Stored data entries

^^^^^^^^^^^^^^^^

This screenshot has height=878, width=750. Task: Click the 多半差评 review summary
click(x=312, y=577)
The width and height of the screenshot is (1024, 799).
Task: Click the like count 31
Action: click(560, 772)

^^^^^^^^^^^^^^^^

Set down each entry again, unchanged.

This screenshot has height=878, width=750. Task: Click the 多半差评 review summary
click(x=312, y=577)
The width and height of the screenshot is (1024, 799).
Task: Click the like count 31
Action: click(560, 772)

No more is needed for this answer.